====== Passage ======
Edema is a swelling caused by excess fluid trapped in the soft tissues of the body. Edema, if present, is more noticeable in the periphery, i. e the legs, the ankles and the feet. It can also affect other parts of the body, like the face and hands. Also, congestive cardiac failure, hepatic diseases or nephropathies can cause edema. Edema might arise consequent upon standing or sitting in a place for a long period of time. edema might arise as a result of venous pooling in the periphery, as a result of incompetent or varicose venous valves.
Venous pooling can arise as a result of increased total peripheral resistance (TPR) brought about by cardiovascular overload. This can be brought about by Hypertensive states. Some drugs, like Calcium Channel Blockers cause ankle edema. 2. What is the mechanism of some of the signs Francine presented with: nystagmus, retinopathy, headache, dizziness. Nystagmus: Rapid, involuntary side-to-side movement of the eye. The eye can also move up and down. It nay be part of the Vestibulo-Ocular movement. It may also be indicative of an underlying pathology. Retinopathy: means damage to the retina of the eyes.
====== Information supplied ======
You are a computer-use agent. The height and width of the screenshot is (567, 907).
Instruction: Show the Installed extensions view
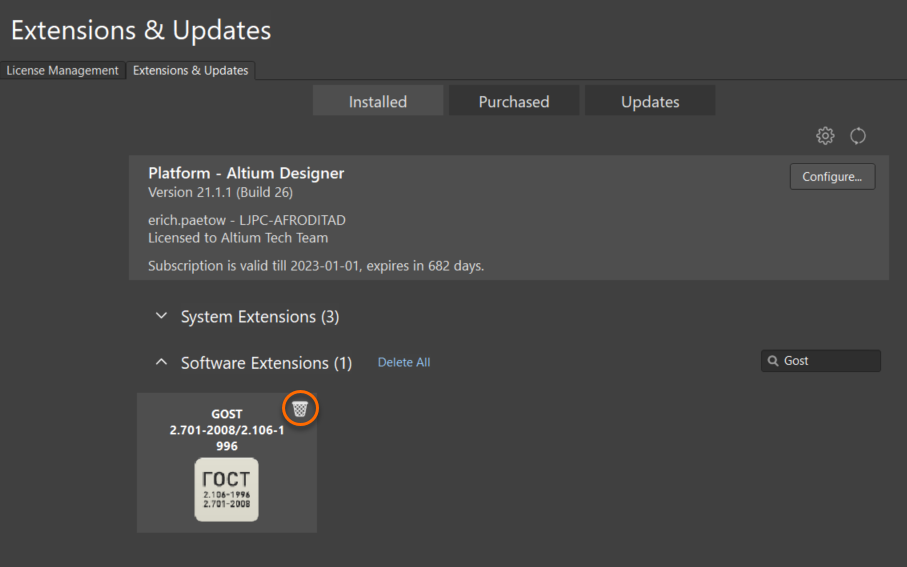(x=378, y=101)
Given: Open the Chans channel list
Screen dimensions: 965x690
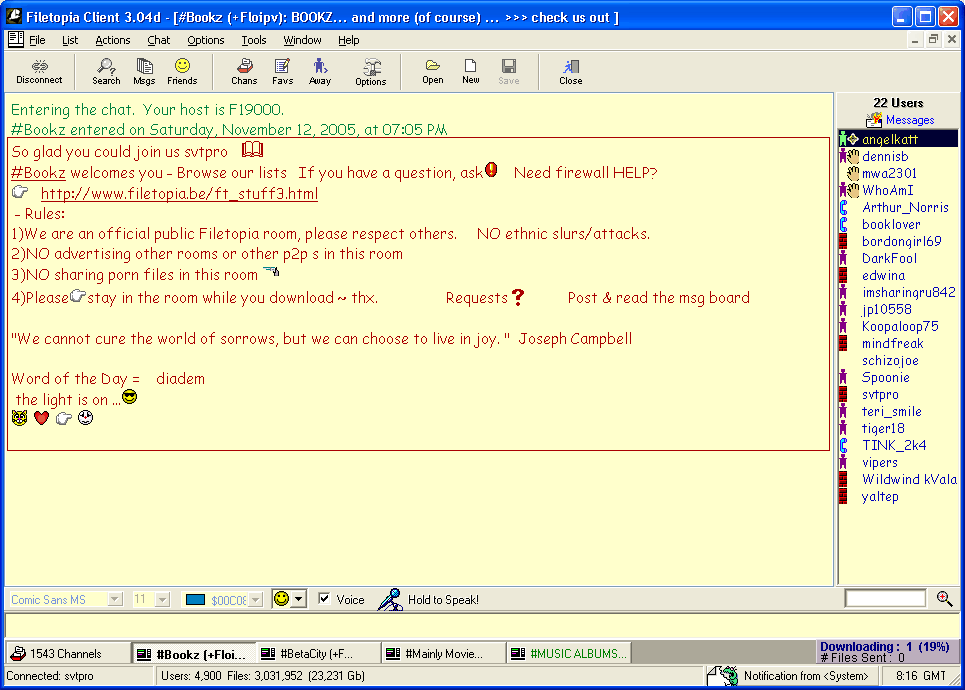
======
**What the task asks:** Reproduce the entire passage on edema above, word for word and with its punctuation unchanged.

**Answer section:**
Edema is a swelling caused by excess fluid trapped in the soft tissues of the body. Edema, if present, is more noticeable in the periphery, i. e the legs, the ankles and the feet. It can also affect other parts of the body, like the face and hands. Also, congestive cardiac failure, hepatic diseases or nephropathies can cause edema. Edema might arise consequent upon standing or sitting in a place for a long period of time. edema might arise as a result of venous pooling in the periphery, as a result of incompetent or varicose venous valves.
Venous pooling can arise as a result of increased total peripheral resistance (TPR) brought about by cardiovascular overload. This can be brought about by Hypertensive states. Some drugs, like Calcium Channel Blockers cause ankle edema. 2. What is the mechanism of some of the signs Francine presented with: nystagmus, retinopathy, headache, dizziness. Nystagmus: Rapid, involuntary side-to-side movement of the eye. The eye can also move up and down. It nay be part of the Vestibulo-Ocular movement. It may also be indicative of an underlying pathology. Retinopathy: means damage to the retina of the eyes.